====== MATERIAL SUPPLIED

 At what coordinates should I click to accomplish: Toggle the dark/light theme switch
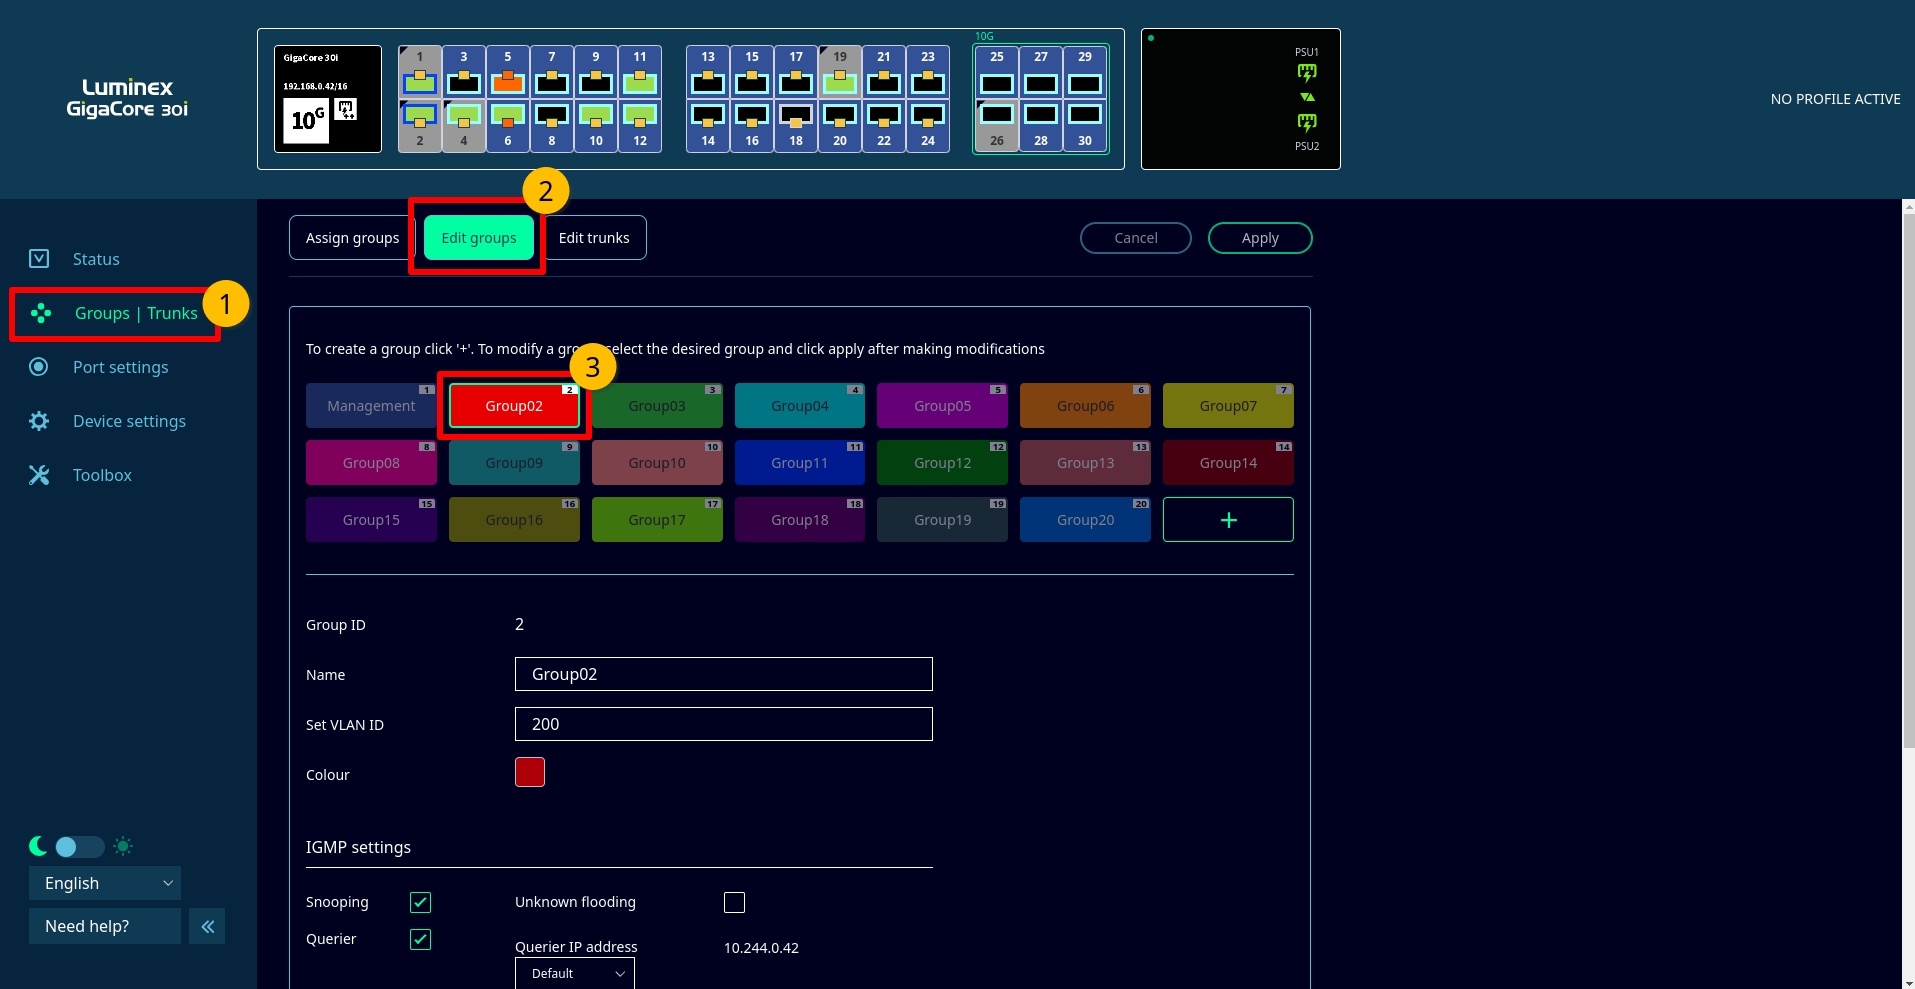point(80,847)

============
====== MATERIAL SUPPLIED

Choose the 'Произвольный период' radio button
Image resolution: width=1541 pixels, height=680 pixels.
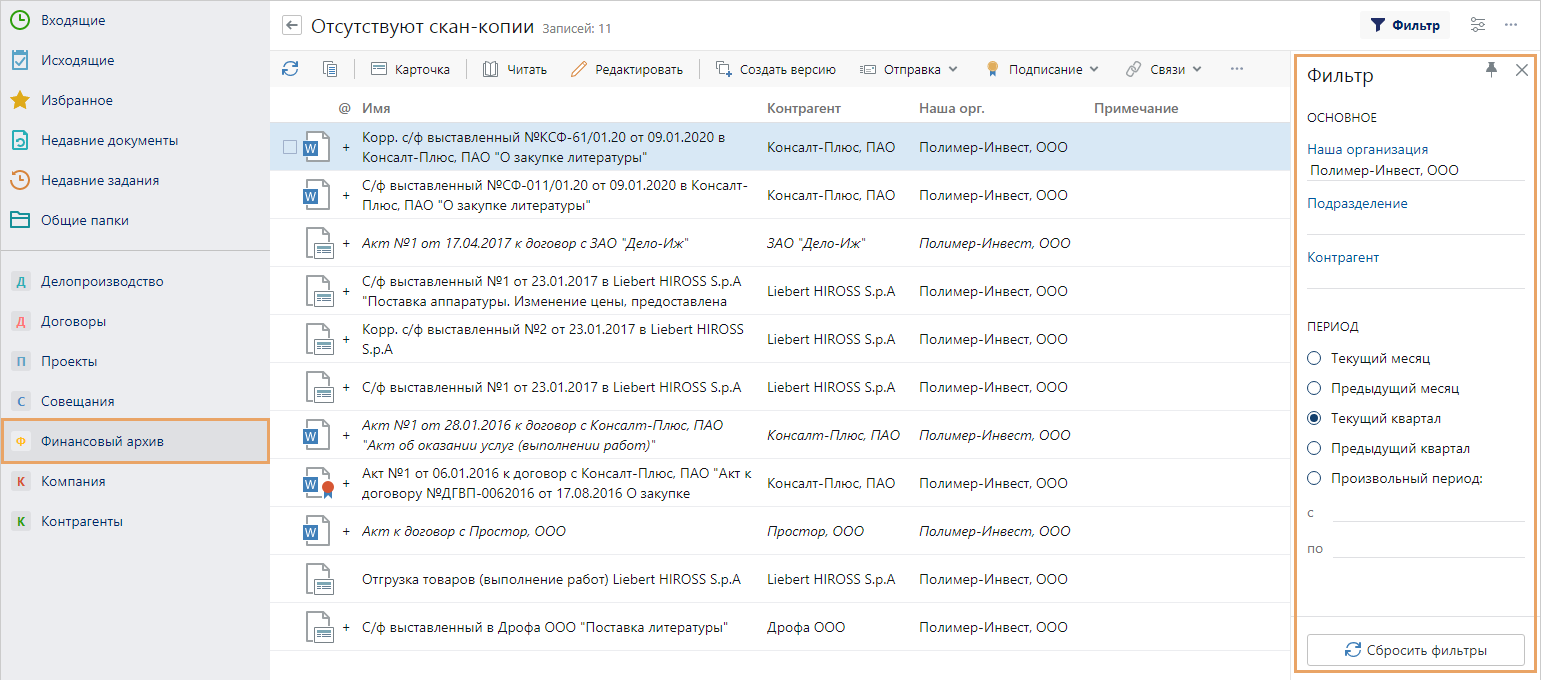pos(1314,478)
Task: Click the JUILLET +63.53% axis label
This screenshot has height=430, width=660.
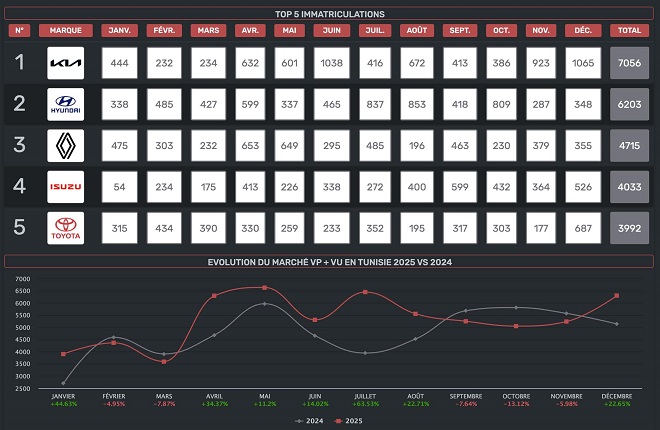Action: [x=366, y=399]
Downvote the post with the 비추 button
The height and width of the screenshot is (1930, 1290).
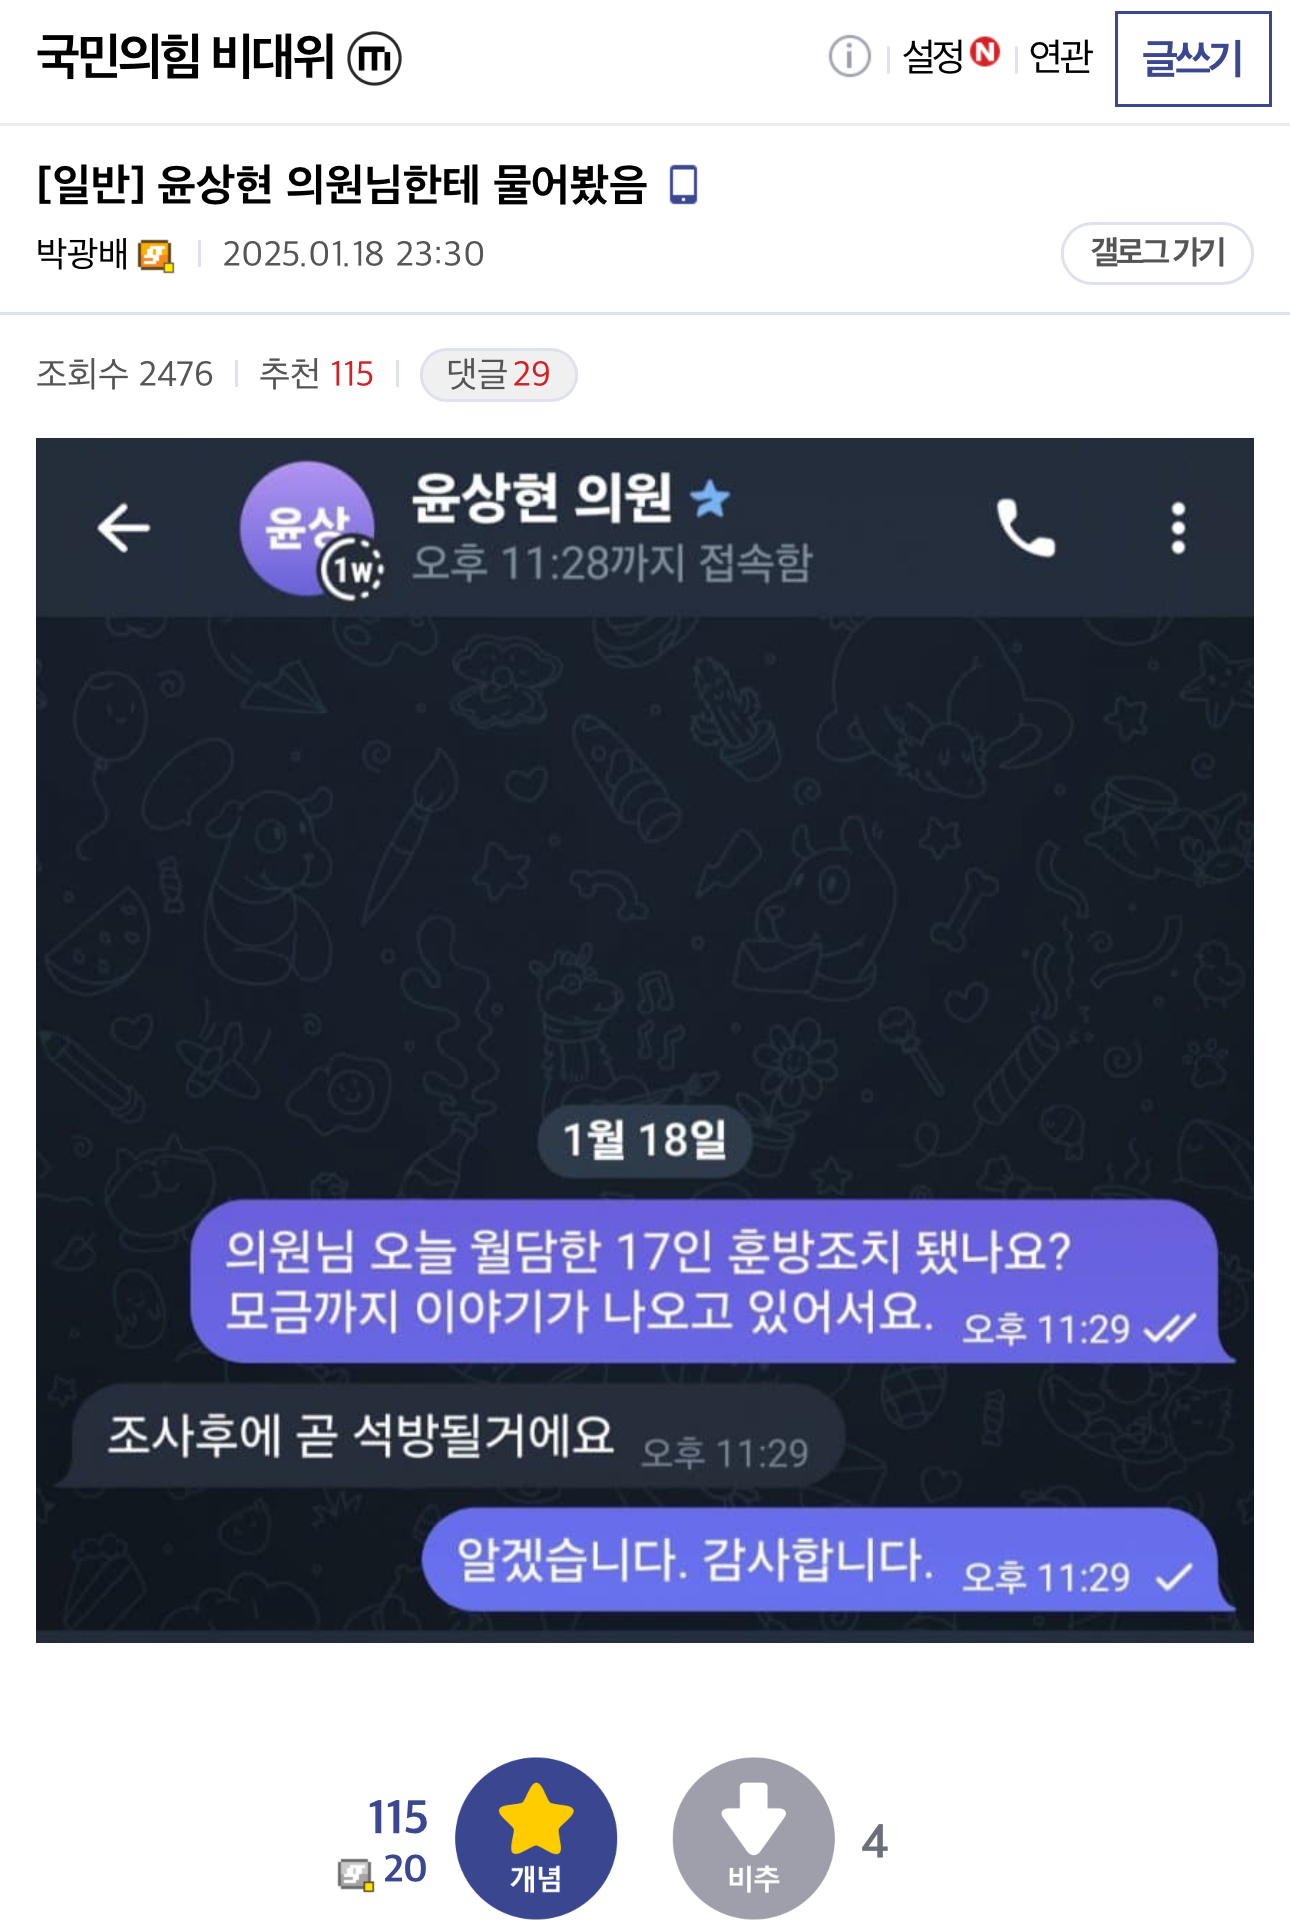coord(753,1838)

============
====== MATERIAL SUPPLIED

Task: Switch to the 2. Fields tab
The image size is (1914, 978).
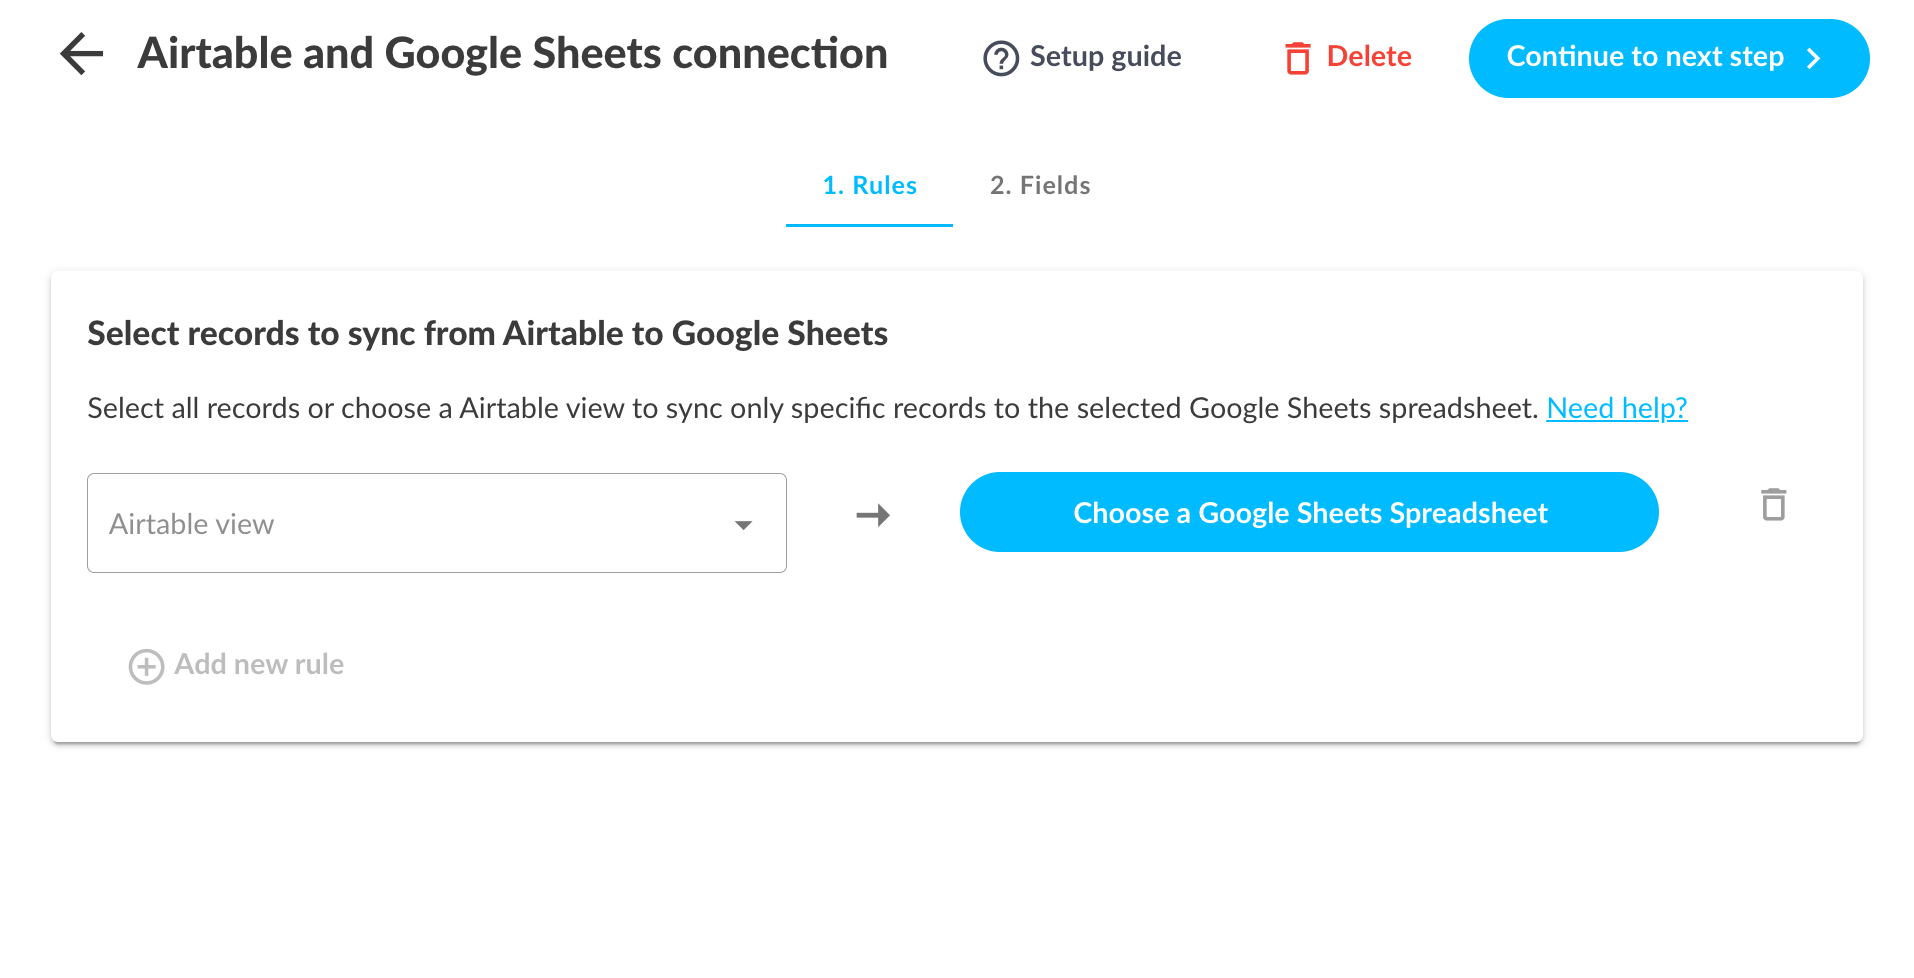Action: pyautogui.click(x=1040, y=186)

============

> _YOUR OBJECTIVE_: Count every line of the data in which the word "button" appears, and report only the total.

> _COMPLETED EXERCISE_: 2